Discussion answer: Skipping contamination removal means the assembler sees ~750 Mb of cassava data and ~0.03 Mb of virus. The cassava assembly would dominate completely. The viral signal would be so diluted that most viral reads would either be discarded or misassembled. You would spend days waiting for an assembly that tells you nothing about the virus.


  1. Assembly A is better. It has far fewer contigs (3 vs 47), a much larger largest contig (4,890 bp vs 1,203 bp), a high N50, and a total length close to the expected genome size (6,100 bp vs ~5,000 bp expected). Assembly B is fragmented and bloated.

  2. N50 in plain language: Imagine lining up all your contigs from longest to shortest and adding up their lengths one by one. The N50 is the length of the contig you were holding when you reached the halfway point of your total assembly. A high N50 means a few long contigs make up most of the assembly — which is what you want.

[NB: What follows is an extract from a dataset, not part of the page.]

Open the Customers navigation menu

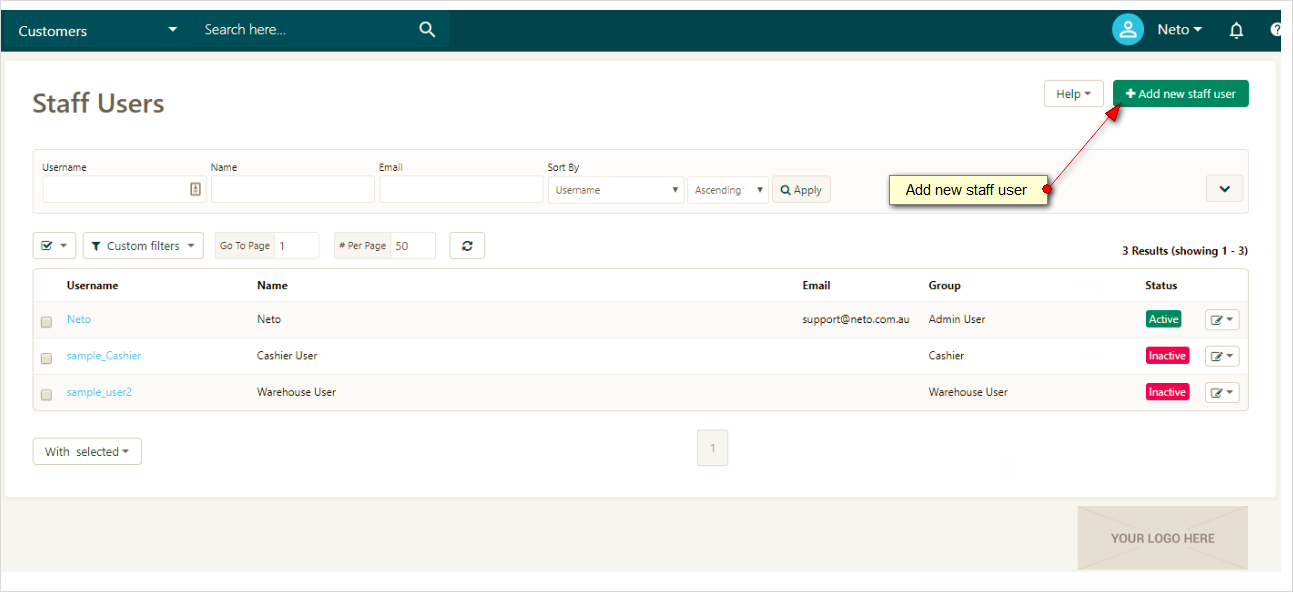[x=97, y=31]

  3. Assembly B total length explanations: (a) contamination was not fully removed — cassava or other host sequence was assembled alongside the virus, inflating the total; (b) the assembler made mis-joins through repeat regions, creating chimeric contigs and inflating length.

  4. The third contig in Assembly A could be: DNA-B (the second segment of the begomovirus genome, which is a separate circular molecule), a satellite DNA molecule associated with the virus, or a small amount of residual host sequence that escaped contamination removal.

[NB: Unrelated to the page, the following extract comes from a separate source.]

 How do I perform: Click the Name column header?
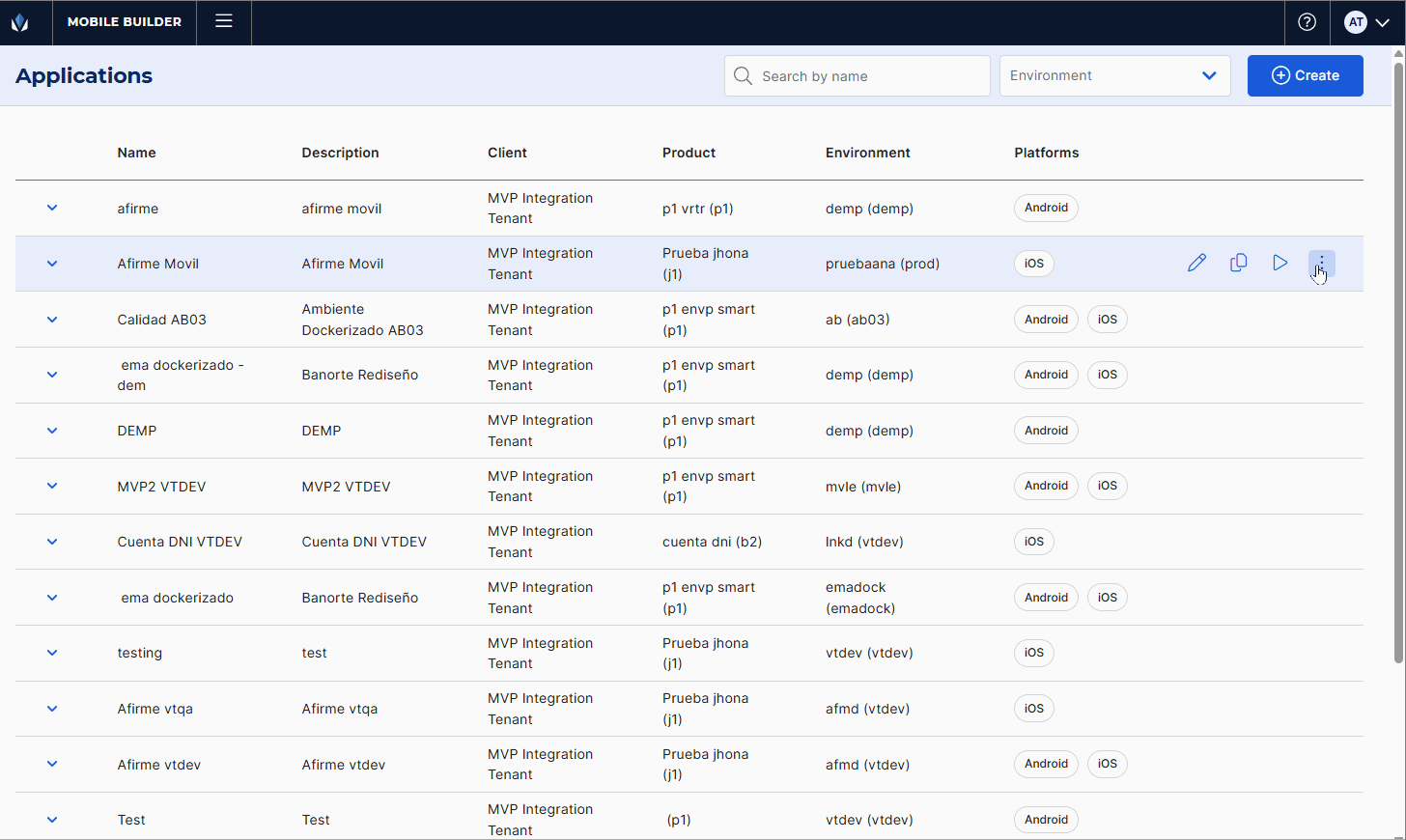[x=136, y=153]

Discussion answer: Consider a genome made of two copies of the same sequence. The assembler might join them into one long contig with a very high N50 — but the assembly is wrong because it collapsed what should be two separate loci. N50 should always be interpreted alongside biological expectations (expected genome size, expected number of segments).

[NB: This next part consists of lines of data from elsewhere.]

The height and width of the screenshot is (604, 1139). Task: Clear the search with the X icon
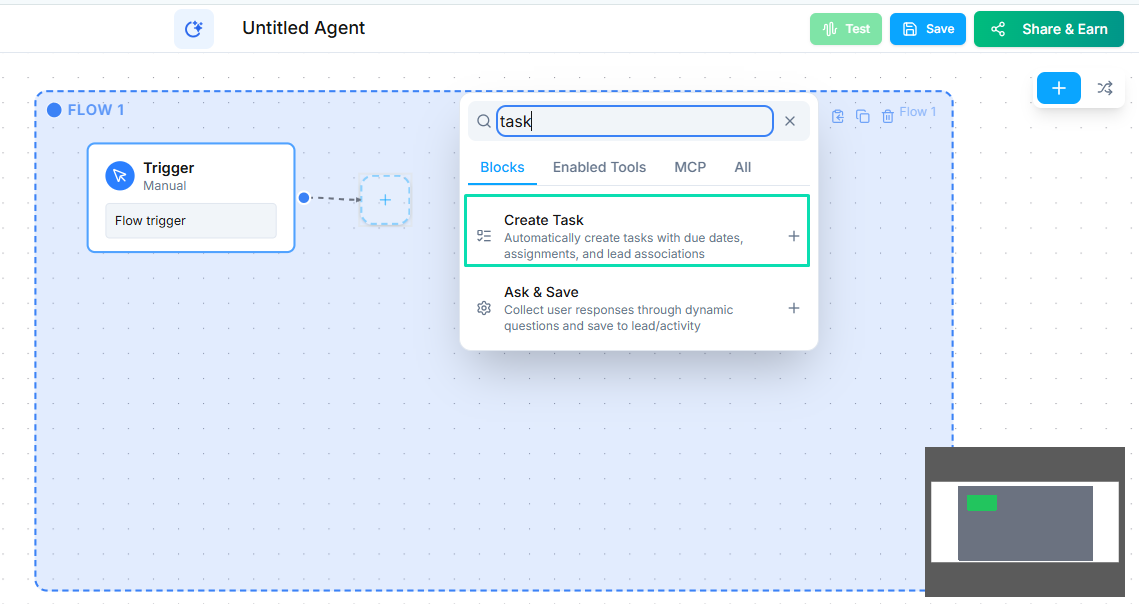[790, 120]

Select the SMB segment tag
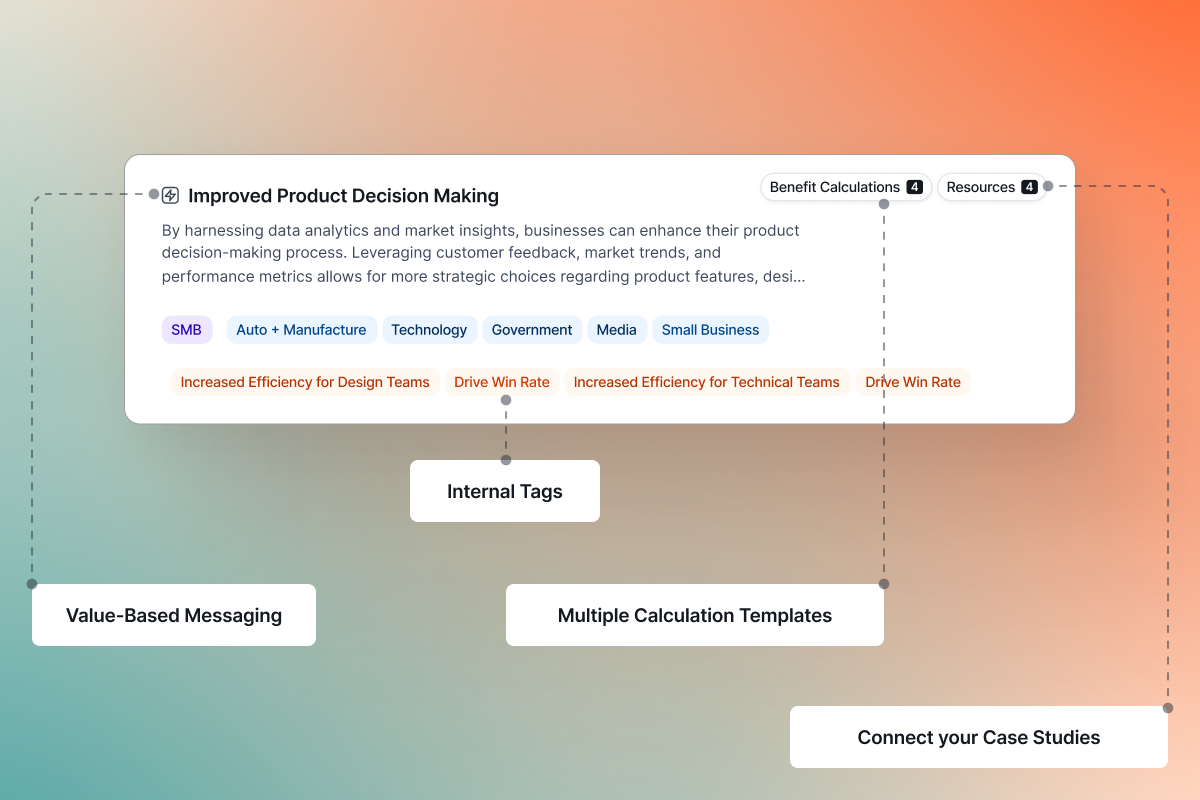[187, 330]
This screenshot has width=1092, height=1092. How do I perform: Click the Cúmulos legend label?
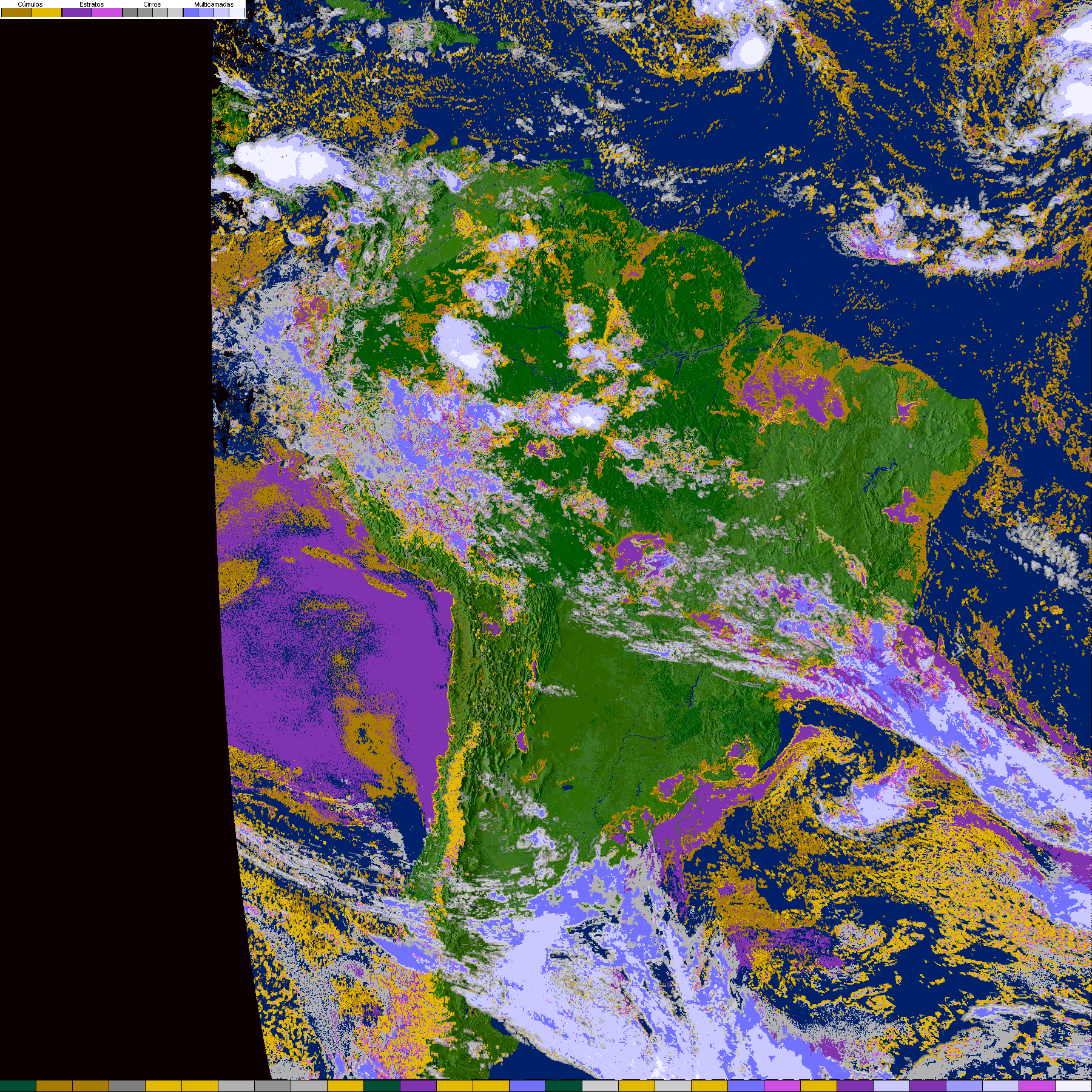pos(30,4)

4.6 — End-to-End Pipeline Design (Challenge)

Section titled “4.6 — End-to-End Pipeline Design (Challenge)”

Example reference design:

project/
├── raw/ # original barcode FASTQ files (never modified)
├── qc/ # FastQC and MultiQC outputs
├── clean/ # host-removed reads per sample
├── assembly/ # Flye output per sample
├── blast/ # BLAST annotation results
├── logs/ # one log file per step per sample
└── results/ # final summary table and consensus sequences

Workflow:

  1. QC — Run FastQC on all 10 raw files; run MultiQC to aggregate; flag samples with average quality below Q15 or >50% adapter content
  2. Contamination removal — Map each sample to cassava genome with minimap2; extract unmapped reads (the virus reads); save cleaned FASTQ to clean/
  3. Coverage check — Use wc -l on each cleaned file, divide by 4 for read count, multiply by average read length, divide by 5000; flag samples below 30×
  4. Assembly — Run Flye on each cleaned sample; review assembly_info.txt for contig count, N50, and total length
  5. Confirmation — BLAST top contigs against NCBI or a local ACMV reference; require ≥90% identity; anything below is not confirmed ACMV
  6. Automation — Wrap steps 2–5 in a for loop with the sample name as a variable (from Module 1 scripting)
  7. Final output — A table with columns: sample ID | raw reads | clean reads | coverage | N50 | top BLAST hit | % identity | ACMV infected (yes/no)

Discussion answer: All per-sample steps (QC, contamination removal, assembly) can run in parallel across samples because each sample is independent. Within a single sample, the steps must run in order: QC → clean → assemble → BLAST. The dependency graph looks like 10 independent vertical pipelines running side by side, not one long chain.